Robin DiAngelo bezieht ihre Motivation aus den US-amerikanischen Verhältnissen. Sie benennt aber auch die Ursachen, und da kommt sie auf das westliche Wertesystem zu sprechen, auf das sich die Politiker angesichts der Krisen in der Ukraine und Gaza gerne berufen. Die Wurzel des Übels Rassismus liegt für sie im fraglos akzeptierten Denkrahmen (S. 9):
We make sense of perceptions and experiences through our particular cultural lens. This lens is neither universal nor objective, and without it, a person could not function in any human society. But exploring these cultural frameworks can be particularly challenging in Western culture precisely because of two key Western ideologies: individualism and objectivity.
(Wahrnehmungen und Erfahrungen gehen durch unsere besondere kulturelle Brille. Dieser Blick ist weder universell noch objektiv, und ohne ihn könnte der Mensch in der menschlichen Gesellschaft nicht funktionieren. Die Erforschung dieses kulturellen Rahmens kann jedoch in der westlichen Kultur eine besondere Herausforderung darstellen, und zwar gerade wegen der beiden wichtigsten westlichen Ideologien: Individualismus und Objektivität.)
Über Kulturen und Wertesystemen wurde in diesem Hoppla!-Blog bereits mehrfach diskutiert, unter anderem unter dem Titel Zeitenwende.

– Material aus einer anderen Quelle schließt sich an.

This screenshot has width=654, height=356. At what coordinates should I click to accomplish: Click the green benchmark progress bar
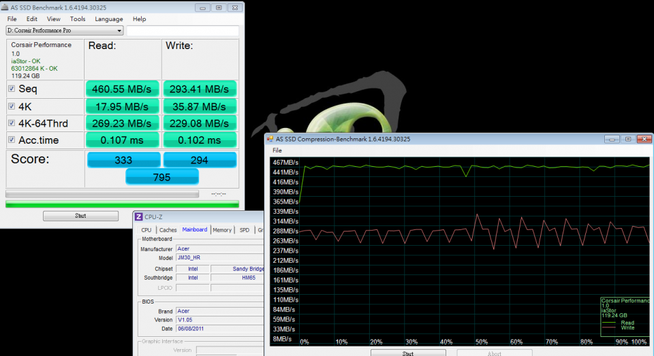122,204
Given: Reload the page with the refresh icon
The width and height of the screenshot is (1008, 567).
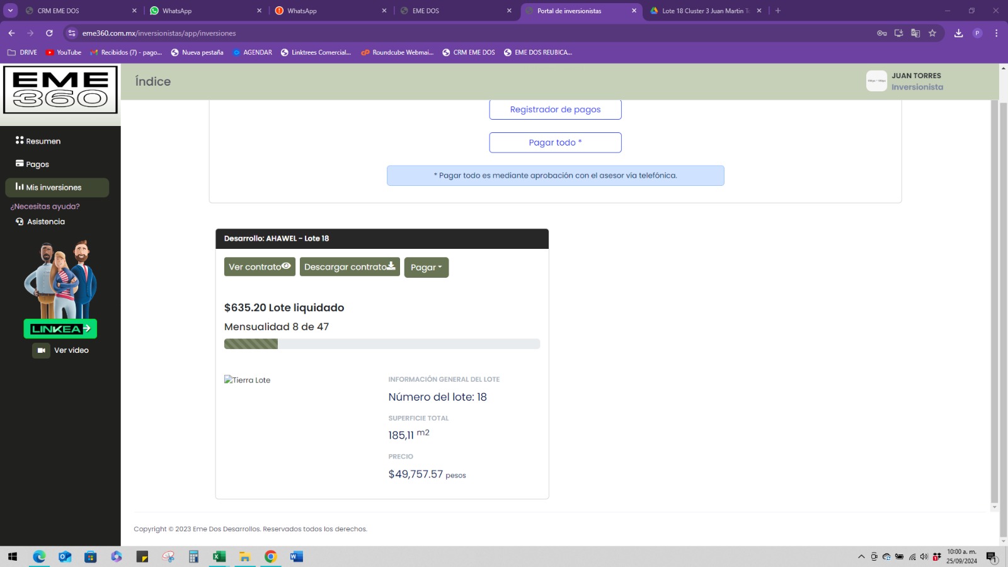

Hintergrund (Nachtrag 22.4.2024)
Die USA gelten als erste moderne Demokratie. Von den aufklärerischen Grundsätzen Freiheit, Gleichheit, Brüderlichkeit ist nur der erste in die US Verfassung eingegangen. Die Unabhängigkeitserklärung vom 4. Juli 1776 nennt „Life, Liberty and the pursuit of Happiness“.
USA, die erste moderne Demokratie? Diese Ehre gebührt ihr: Die USA sind Geburtsort und Heimstatt der modernen Propaganda, schamhaft Public Relations genannt. Das erklärt zum Teil auch ihren Ruf als vorbildliche Demokratie.
Zum Thema Rassismus in den USA: Von den frühen Präsidenten hielten acht während ihrer Amtszeit Sklaven. Das geht natürlich nur, wenn man ein gutes Gewissen dabei hat. Und dieses besorgte man sich bei der Wissenschaft.
In der klassischen Epoche (Barock) war das Klassifizieren und Ordnen groß in Mode. Herausragend: Das Ordnungssystem des Carl von Linné.
Der Klassifizierungsdrang erfasste Pflanzen und Tiere und machte vor den Menschen nicht halt. Man teilte die Menschheit in die Hautfarbentypen weiß, gelb, rot und schwarz ein und ordnete diese den Kontinenten zu.
Soweit, so gut. Aber darüber hinaus erfolgte eine Unterscheidung von höheren und niederen Rassen, wobei dann der Weiße die Spitze der Skala besetzte und der Schwarze das untere Ende. Derartige Qualifizierungen erwiesen sich später als unhaltbar. Für die Mächtigen erfüllten sie damals den politischen Zweck.
Erst mit dem Ende des Sezessionskriegs kam es zum Bürgerrechtsgesetz (Civil Rights Act) von 1866, das allen Bürgern den gleichen Schutz durch das Recht zubilligt und die Diskriminierung nach Rasse und Hautfarbe aufhebt.
In der gesellschaftlichen Wirklichkeit ist dieses Gesetz bis heute nicht gänzlich angekommen. Von der noch bestehenden institutionellen Diskriminierung der Afroamerikaner zeugen viele Berichte in den Mainstream-Medien, die sicherlich nicht USA-feindlich ausgerichtet sind. Die Diskriminierung findet Ausdruck in der Klage von Schwarzen: „I Can’t Breathe“.
Es gibt also auch für den Antirassisten gute Gründe dafür, den Begriff der Rasse beizubehalten. Insofern schließt dieser Artikel an den Beitrag Darf „Rasse“ im Grundgesetz stehen? an.